* WHAT IS ASKED *
Copy out the lines of the data below word for word, starting with the line containing "coordinates (329, 969)." and continuing through the line containing "Looking at the image, I should click on (220, 49).".

* EXERCISE INPUTS *

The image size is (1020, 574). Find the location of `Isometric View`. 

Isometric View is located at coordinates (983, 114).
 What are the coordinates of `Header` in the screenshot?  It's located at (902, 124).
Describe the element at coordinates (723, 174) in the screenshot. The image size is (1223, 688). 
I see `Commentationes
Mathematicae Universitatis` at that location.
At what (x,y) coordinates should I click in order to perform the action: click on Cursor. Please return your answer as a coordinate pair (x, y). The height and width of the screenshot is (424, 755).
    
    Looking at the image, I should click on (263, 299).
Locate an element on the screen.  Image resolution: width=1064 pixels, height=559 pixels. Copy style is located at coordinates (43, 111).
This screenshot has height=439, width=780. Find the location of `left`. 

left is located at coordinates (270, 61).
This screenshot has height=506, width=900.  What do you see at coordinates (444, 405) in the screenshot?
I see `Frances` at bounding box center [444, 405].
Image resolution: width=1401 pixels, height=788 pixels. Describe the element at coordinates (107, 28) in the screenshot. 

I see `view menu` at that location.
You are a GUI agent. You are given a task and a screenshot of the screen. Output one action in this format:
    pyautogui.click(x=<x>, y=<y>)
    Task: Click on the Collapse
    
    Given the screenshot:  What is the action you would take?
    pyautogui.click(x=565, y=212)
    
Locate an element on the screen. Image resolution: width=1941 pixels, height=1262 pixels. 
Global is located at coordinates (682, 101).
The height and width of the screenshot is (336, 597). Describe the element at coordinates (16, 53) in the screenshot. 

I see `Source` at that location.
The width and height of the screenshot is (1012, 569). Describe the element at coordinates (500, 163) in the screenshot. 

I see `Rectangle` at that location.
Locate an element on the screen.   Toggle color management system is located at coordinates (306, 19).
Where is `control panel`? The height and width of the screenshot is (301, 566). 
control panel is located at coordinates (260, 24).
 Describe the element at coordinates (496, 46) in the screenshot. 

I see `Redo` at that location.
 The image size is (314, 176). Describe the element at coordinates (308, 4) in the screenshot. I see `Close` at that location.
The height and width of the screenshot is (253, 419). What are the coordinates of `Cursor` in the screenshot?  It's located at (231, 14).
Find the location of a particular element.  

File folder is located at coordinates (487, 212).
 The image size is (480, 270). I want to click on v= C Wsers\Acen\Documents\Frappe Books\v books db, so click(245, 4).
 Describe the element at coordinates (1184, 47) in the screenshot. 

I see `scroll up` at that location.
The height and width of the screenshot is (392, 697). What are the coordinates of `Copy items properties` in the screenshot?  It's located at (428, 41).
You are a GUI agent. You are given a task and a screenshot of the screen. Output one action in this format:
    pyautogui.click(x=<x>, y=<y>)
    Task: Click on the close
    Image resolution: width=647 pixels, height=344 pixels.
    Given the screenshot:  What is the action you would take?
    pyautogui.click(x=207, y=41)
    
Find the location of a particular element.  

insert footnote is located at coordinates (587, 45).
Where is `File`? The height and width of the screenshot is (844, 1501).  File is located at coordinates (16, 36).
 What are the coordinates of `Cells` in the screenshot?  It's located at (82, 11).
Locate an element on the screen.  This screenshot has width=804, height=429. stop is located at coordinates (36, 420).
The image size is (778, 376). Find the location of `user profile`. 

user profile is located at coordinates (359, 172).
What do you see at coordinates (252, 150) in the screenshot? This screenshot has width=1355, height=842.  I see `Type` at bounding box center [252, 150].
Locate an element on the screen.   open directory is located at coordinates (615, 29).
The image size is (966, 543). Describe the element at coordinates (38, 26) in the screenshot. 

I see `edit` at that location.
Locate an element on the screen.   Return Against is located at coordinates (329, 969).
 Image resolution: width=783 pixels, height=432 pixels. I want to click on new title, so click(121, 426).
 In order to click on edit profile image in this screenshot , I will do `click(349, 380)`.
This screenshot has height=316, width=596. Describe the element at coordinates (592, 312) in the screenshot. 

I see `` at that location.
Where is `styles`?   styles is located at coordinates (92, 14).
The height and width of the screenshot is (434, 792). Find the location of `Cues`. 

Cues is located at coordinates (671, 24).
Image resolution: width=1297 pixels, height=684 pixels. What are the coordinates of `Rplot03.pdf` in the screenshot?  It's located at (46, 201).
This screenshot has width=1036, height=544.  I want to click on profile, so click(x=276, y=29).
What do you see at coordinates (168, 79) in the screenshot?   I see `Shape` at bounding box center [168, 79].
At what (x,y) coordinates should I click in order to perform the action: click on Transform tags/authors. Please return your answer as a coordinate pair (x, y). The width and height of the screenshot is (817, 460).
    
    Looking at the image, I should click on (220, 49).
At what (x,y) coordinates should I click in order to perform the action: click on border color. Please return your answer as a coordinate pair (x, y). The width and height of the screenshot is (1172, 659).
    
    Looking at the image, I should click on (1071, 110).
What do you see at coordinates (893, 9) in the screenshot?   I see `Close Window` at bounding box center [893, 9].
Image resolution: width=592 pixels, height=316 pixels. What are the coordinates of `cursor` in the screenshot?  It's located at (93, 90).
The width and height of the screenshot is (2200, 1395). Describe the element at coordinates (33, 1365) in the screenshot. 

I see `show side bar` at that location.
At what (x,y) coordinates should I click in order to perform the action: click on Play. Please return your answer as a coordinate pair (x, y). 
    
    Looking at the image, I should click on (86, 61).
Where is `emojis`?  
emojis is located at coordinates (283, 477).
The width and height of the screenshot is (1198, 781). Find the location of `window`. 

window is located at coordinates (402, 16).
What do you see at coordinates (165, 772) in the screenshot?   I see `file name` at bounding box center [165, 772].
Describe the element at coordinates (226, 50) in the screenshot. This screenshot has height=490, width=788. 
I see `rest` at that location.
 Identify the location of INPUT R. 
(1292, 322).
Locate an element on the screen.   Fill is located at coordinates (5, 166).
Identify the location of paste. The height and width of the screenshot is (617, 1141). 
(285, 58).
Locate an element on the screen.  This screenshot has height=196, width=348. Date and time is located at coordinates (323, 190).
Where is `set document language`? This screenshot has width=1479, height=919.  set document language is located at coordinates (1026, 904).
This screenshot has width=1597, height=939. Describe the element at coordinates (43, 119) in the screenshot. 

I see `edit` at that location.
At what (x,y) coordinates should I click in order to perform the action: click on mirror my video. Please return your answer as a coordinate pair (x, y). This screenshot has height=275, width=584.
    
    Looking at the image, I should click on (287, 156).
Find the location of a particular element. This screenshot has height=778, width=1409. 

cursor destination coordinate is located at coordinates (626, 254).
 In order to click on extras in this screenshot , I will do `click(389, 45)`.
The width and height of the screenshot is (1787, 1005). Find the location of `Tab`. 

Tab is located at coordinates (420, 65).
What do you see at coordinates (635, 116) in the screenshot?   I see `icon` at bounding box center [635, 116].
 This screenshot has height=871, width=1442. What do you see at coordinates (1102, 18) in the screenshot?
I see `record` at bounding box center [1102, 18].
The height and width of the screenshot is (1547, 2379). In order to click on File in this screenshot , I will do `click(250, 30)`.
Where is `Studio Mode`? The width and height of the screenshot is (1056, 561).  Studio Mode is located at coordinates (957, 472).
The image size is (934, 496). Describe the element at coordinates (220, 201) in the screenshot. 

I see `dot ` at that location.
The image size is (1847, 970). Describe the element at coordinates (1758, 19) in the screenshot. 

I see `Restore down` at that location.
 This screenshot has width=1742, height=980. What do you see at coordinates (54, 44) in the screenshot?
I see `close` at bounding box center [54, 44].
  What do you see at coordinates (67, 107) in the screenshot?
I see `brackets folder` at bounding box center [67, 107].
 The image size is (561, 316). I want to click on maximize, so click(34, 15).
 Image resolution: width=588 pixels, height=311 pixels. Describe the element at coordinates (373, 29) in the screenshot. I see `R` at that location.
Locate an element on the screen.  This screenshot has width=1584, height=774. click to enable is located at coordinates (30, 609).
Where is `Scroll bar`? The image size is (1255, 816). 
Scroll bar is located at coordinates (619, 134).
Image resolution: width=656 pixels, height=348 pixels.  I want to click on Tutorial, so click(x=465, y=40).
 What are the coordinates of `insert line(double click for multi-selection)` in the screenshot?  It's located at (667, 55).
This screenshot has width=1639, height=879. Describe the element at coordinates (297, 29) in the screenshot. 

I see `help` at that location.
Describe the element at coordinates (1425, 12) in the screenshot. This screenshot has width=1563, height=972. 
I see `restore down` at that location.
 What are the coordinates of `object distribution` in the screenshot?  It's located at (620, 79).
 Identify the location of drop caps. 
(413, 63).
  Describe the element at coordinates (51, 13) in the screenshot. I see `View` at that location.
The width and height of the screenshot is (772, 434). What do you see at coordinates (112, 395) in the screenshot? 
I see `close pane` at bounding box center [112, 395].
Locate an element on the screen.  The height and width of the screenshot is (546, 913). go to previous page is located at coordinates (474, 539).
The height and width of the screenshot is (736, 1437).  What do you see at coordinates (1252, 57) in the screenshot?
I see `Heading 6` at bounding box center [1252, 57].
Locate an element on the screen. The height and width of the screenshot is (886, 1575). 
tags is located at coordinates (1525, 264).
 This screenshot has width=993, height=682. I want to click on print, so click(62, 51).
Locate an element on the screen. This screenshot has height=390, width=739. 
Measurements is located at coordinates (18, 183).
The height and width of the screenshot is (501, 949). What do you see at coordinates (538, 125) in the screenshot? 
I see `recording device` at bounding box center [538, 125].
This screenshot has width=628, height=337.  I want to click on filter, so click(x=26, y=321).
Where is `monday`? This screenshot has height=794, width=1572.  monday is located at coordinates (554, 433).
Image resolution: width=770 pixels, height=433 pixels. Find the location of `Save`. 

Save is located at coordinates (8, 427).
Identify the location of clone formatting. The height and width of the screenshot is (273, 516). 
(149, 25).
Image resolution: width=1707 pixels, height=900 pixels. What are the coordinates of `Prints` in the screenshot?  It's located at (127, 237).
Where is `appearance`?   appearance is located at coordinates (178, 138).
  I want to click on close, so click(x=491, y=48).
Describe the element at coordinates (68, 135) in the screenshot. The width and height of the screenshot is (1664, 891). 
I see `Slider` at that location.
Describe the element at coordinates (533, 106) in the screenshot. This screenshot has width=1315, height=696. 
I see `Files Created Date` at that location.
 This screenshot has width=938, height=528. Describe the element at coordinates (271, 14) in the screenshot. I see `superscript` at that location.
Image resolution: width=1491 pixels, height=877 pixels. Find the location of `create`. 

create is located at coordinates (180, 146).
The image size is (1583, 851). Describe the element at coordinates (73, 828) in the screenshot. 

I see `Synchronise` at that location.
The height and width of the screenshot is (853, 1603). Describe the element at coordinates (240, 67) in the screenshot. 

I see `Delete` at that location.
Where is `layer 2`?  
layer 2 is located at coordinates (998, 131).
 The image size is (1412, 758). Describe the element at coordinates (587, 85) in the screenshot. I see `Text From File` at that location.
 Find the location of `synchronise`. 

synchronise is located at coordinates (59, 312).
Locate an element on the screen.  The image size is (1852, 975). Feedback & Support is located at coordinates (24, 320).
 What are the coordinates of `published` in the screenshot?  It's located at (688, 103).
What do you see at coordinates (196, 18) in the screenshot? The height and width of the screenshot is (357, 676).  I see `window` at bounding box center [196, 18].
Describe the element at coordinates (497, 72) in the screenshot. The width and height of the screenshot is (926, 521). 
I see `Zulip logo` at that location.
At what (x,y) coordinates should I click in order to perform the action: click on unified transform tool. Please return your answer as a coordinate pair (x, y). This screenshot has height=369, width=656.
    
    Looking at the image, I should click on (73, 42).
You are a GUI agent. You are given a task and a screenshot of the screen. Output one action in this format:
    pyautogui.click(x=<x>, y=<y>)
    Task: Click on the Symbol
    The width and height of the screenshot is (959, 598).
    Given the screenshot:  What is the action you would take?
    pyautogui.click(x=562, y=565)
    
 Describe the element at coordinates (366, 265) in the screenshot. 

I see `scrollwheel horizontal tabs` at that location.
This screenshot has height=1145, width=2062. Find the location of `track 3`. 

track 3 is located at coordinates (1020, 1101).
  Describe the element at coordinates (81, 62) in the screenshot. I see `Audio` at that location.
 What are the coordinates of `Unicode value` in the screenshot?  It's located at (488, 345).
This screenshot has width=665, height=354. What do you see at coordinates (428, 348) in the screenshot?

* FULL ANSWER *
Locate an element on the screen.   Return Against is located at coordinates (329, 969).
 Image resolution: width=783 pixels, height=432 pixels. I want to click on new title, so click(121, 426).
 In order to click on edit profile image in this screenshot , I will do `click(349, 380)`.
This screenshot has height=316, width=596. Describe the element at coordinates (592, 312) in the screenshot. 

I see `` at that location.
Where is `styles`?   styles is located at coordinates (92, 14).
The height and width of the screenshot is (434, 792). Find the location of `Cues`. 

Cues is located at coordinates (671, 24).
Image resolution: width=1297 pixels, height=684 pixels. What are the coordinates of `Rplot03.pdf` in the screenshot?  It's located at (46, 201).
This screenshot has width=1036, height=544.  I want to click on profile, so click(x=276, y=29).
What do you see at coordinates (168, 79) in the screenshot?   I see `Shape` at bounding box center [168, 79].
At what (x,y) coordinates should I click in order to perform the action: click on Transform tags/authors. Please return your answer as a coordinate pair (x, y). The width and height of the screenshot is (817, 460).
    
    Looking at the image, I should click on (220, 49).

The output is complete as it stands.